Answers · UK 2025/26
How can self-employed trading losses be used to reduce UK income tax?
Self-employed trading losses can be carried forward against future profits from the same trade, set sideways against other income in the same or previous year (Section 64 ITA 2007), or carried back 3 years in the opening years of a business. The annual cap for sideways relief is GBP 50,000 or 25% of adjusted net income, whichever is higher.
Full answer
Trading losses arise when a self-employed person's allowable business expenses exceed their trading income. Several statutory provisions allow the loss to be relieved against other income, potentially generating a tax refund. Section 64 -- sideways loss relief The most commonly used option. The loss can be set against: -- Other income in the same tax year (e.g., employment income, rental income, savings income) -- Other income in the prior tax year (the "carry back" within S64) Annual cap: the higher of GBP 50,000 or 25% of the individual's "adjusted total income" (broadly, gross income before losses). This cap prevents very high earners from sheltering unlimited income with losses. Section 83 -- carry forward Unused losses can be carried forward indefinitely against profits from the same trade. There is no cap on carry-forward relief.

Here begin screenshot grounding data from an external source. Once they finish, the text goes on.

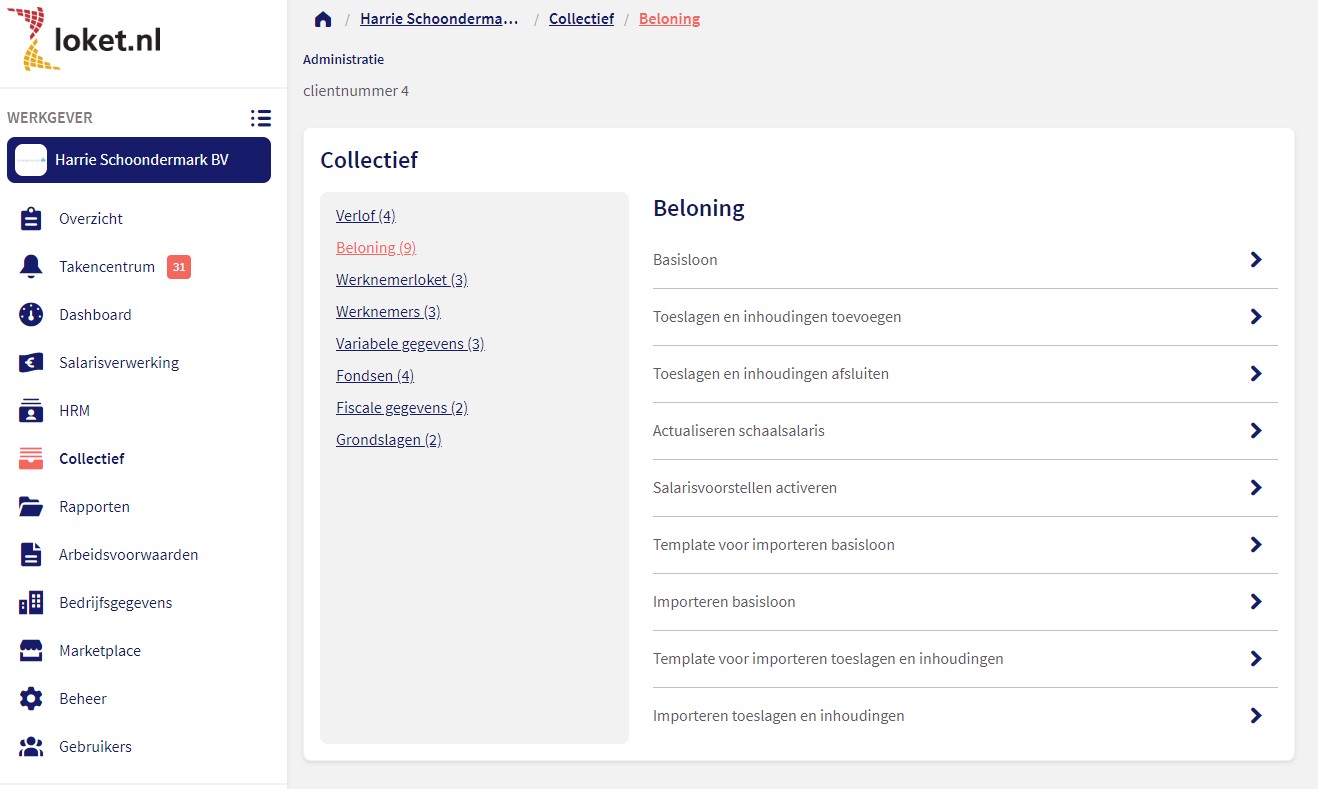Open the Fondsen category
The height and width of the screenshot is (789, 1318).
click(x=374, y=375)
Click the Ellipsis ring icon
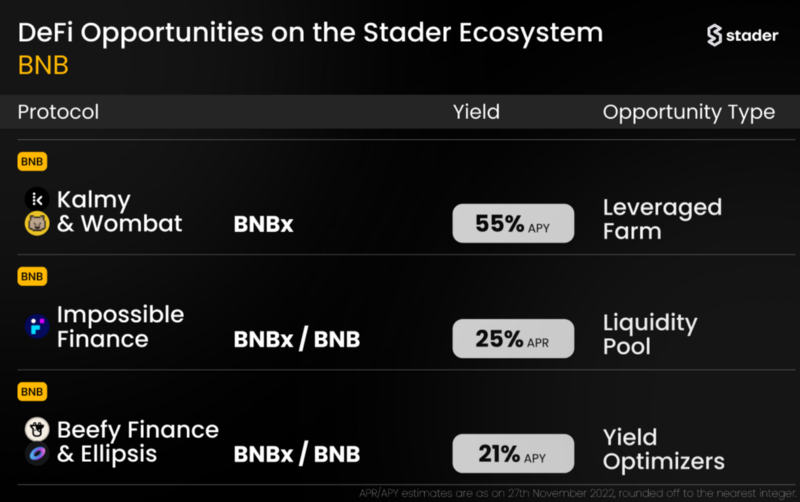 pyautogui.click(x=37, y=454)
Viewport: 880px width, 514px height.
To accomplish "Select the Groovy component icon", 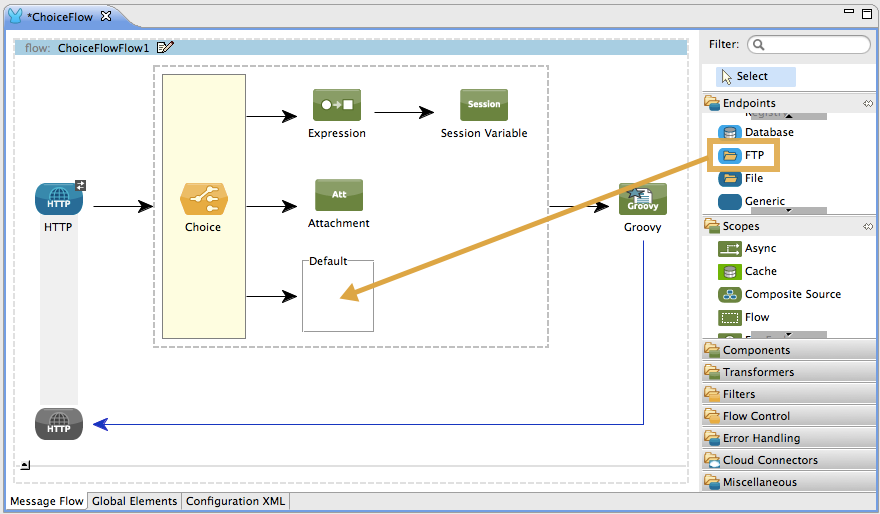I will [642, 199].
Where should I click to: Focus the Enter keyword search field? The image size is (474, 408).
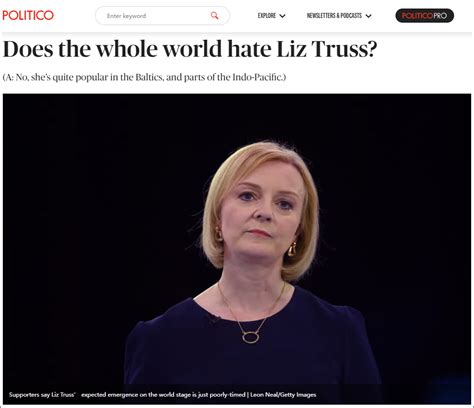point(162,16)
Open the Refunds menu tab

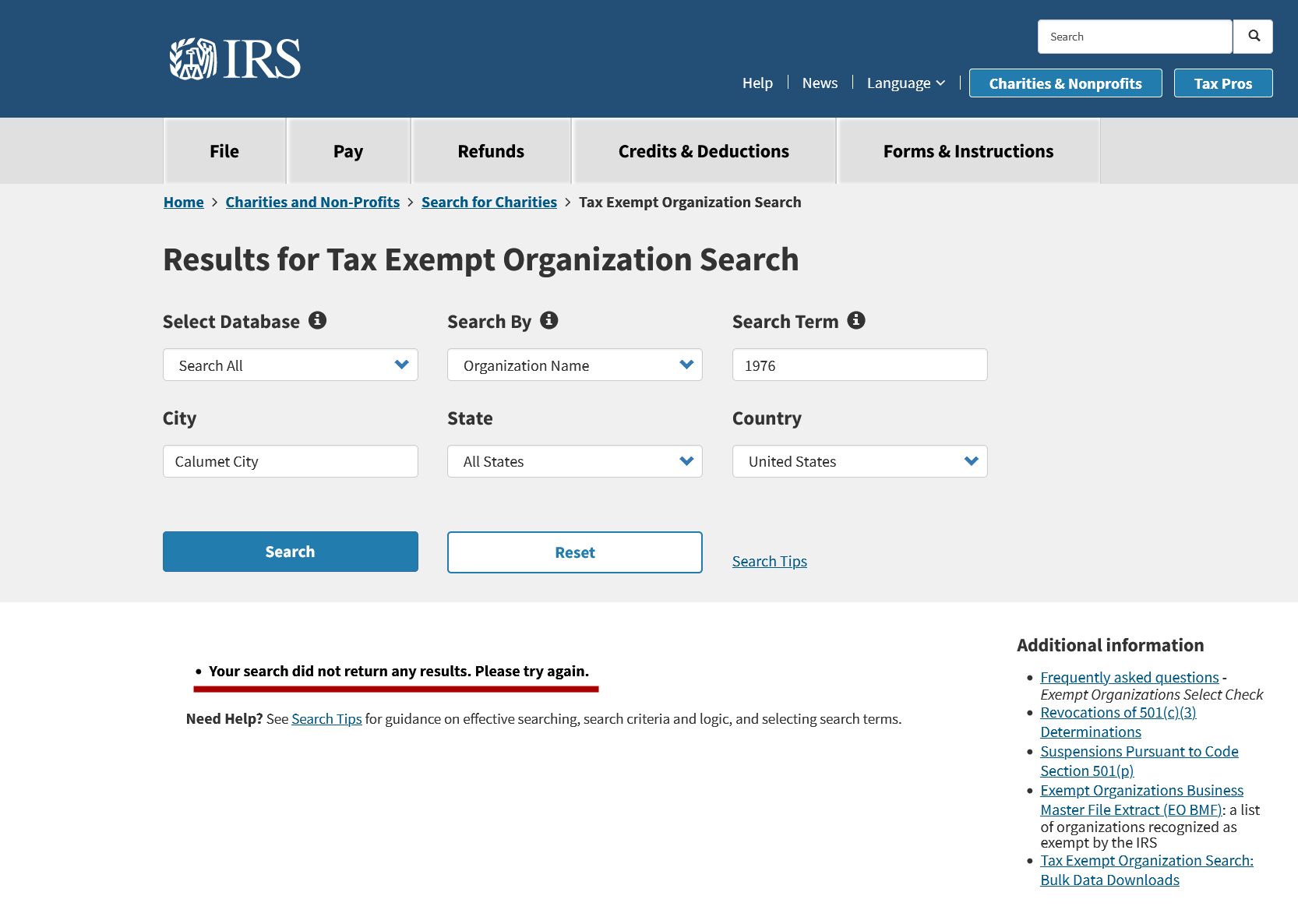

Example: GBP 30,000 loss in 2025/26, carried forward against trading profits of GBP 10,000 in 2026/27 (GBP 20,000 remaining to carry forward). Opening years loss relief (Sections 72-74) For the first 4 tax years of a new business: -- A trading loss in any of those years can be carried back against total income for up to 3 preceding years -- The loss is set against the earliest year first -- This can generate significant income tax refunds for someone who had employment income before starting a business Terminal loss relief (Section 89) When a business ceases: -- The loss in the final 12 months of trading can be carried back against profits from the same trade in the previous 3 tax years -- Set against the most recent year first Class 4 NI and losses Trading losses reduce Class 4 NI as well as income tax. A loss carried forward against future trading profits reduces both the income tax and Class 4 NI on those future profits. Losses and the high income child benefit charge Sideways loss relief reduces "adjusted net income" which can bring someone below the GBP 60,000 HICBC threshold -- a secondary planning benefit for parents with children and Child Benefit. Farming losses Farming is subject to the "5-year rule" (S67 ITA 2007): if a farmer claims S64 relief for 5 consecutive years, HMRC may deny the relief on the basis the activity is not commercial. Specialist advice is required.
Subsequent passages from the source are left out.